_Page:_
— Begin —

Analyzing the unsafe chroot behavior of sudo CVE-2025-32463 🔗

A story of a bee, a sandwich and a crab 🔗

Following the recent release of a KEV in the sudo binary, the Airbus CERT team analyzed this vulnerability to understand its root cause and develop detection and hunting patterns.

CVE-2025-32463: sudo privilege escalation 🔗

The sudo binary is a highly critical setuid program written in C and installed in most Linux distributions. The Stratascale Cyber Research Unit published CVE-2025-32463 on 2025-06-30, which was then added to the CISA KEV list on 2025-09-29. They produced a technical writeup on the vulnerability exploitation.

CVE-2025-32463 relies on untrusted code loaded and executed as root when using the --chroot option in sudo. It abuses the Name Service Switch functionality to load a malicious library crafted by the attacker. Public exploits are available on Github.

Vulnerability Analysis 🔗

Name Service Switch (NSS) 🔗

The Linux Name Service Switch is a feature that sets databases for name resolution mechanisms to file systems, DNS, NIS or LDAP. From the man, we can read:

Each call to a function which retrieves data from a system database like the password or group database is handled by the Name Service Switch implementation in the GNU C library. The various services provided are implemented by independent modules, each of which naturally varies widely from the other.

The NSS services are defined by the administrator in the /etc/nsswitch.conf file. Each line lists a database and some sources for the name resolution:

passwd:     files ldap
shadow:     files
group:      files ldap

hosts:      dns nis files

ethers:     files nis
netmasks:   files nis
networks:   files nis
protocols:  files nis
rpc:        files nis
services:   files nis

automount:  files
aliases:    files

The glibc implementation of the feature resolves the source name to a library in the module_load function with the following string operation:

char *shlib_name;

// __nss_shlib_revision is often set to 2 (or 1) in current systems
if (__asprintf (&shlib_name, "libnss_%s.so%s",
                module->name, __nss_shlib_revision) < 0)
  return false;

handle = __libc_dlopen (shlib_name);

Hence, the first line of the nsswitch.conf example above would result in two dlopen calls on libnss_files.so.2 and libnss_ldap.so.2. By default, dlopen looks for common library paths in the system (/lib and /usr/lib, DL_LIBRARY_PATH…). If the library name contains a /, it will interpret it as a relative path.

— End —

_Dataset content:_

— Begin —

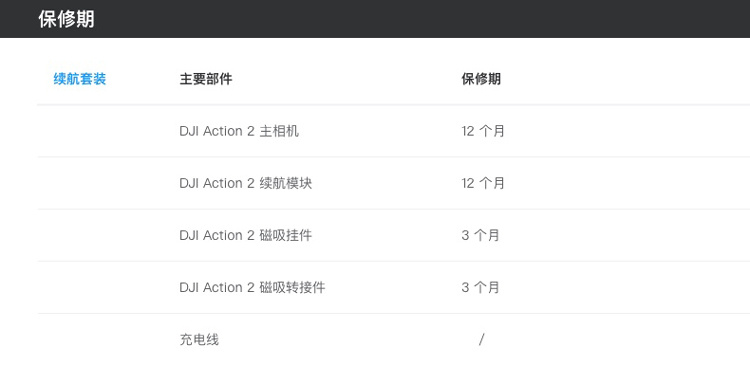Click the 主要部件 column header
Screen dimensions: 750x384
coord(206,79)
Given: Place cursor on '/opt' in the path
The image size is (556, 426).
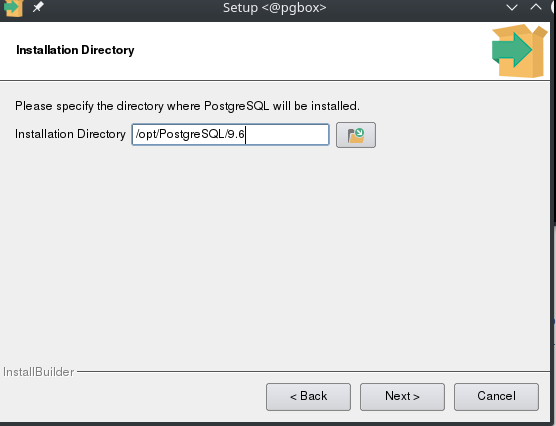Looking at the screenshot, I should pyautogui.click(x=146, y=134).
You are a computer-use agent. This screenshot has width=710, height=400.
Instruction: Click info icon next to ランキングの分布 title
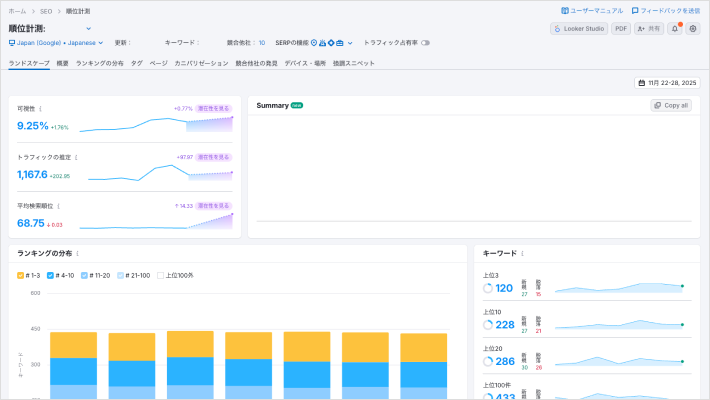click(x=77, y=254)
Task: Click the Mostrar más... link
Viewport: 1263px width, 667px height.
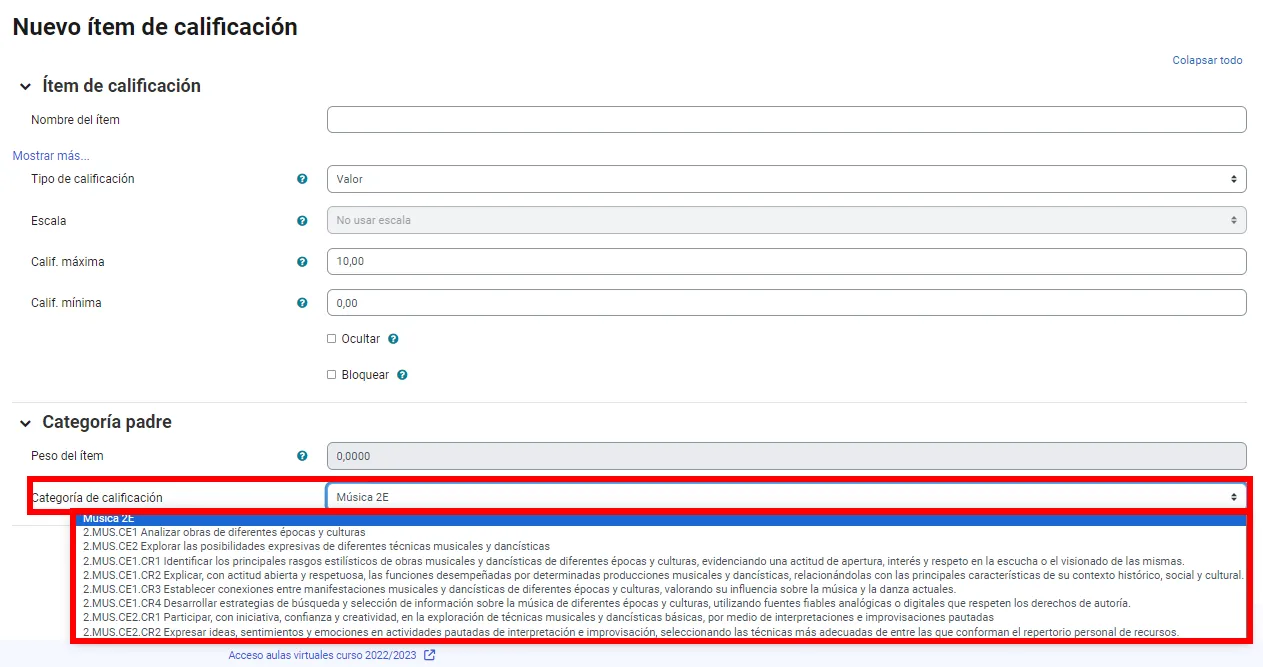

— End —

Reproduce word for word the passage of the sudo vulnerability write-up above that opens with the words containing "Following the recent" and closes with "the vulnerability exploitation.".

_Exercise response:_
Following the recent release of a KEV in the sudo binary, the Airbus CERT team analyzed this vulnerability to understand its root cause and develop detection and hunting patterns.

CVE-2025-32463: sudo privilege escalation 🔗

The sudo binary is a highly critical setuid program written in C and installed in most Linux distributions. The Stratascale Cyber Research Unit published CVE-2025-32463 on 2025-06-30, which was then added to the CISA KEV list on 2025-09-29. They produced a technical writeup on the vulnerability exploitation.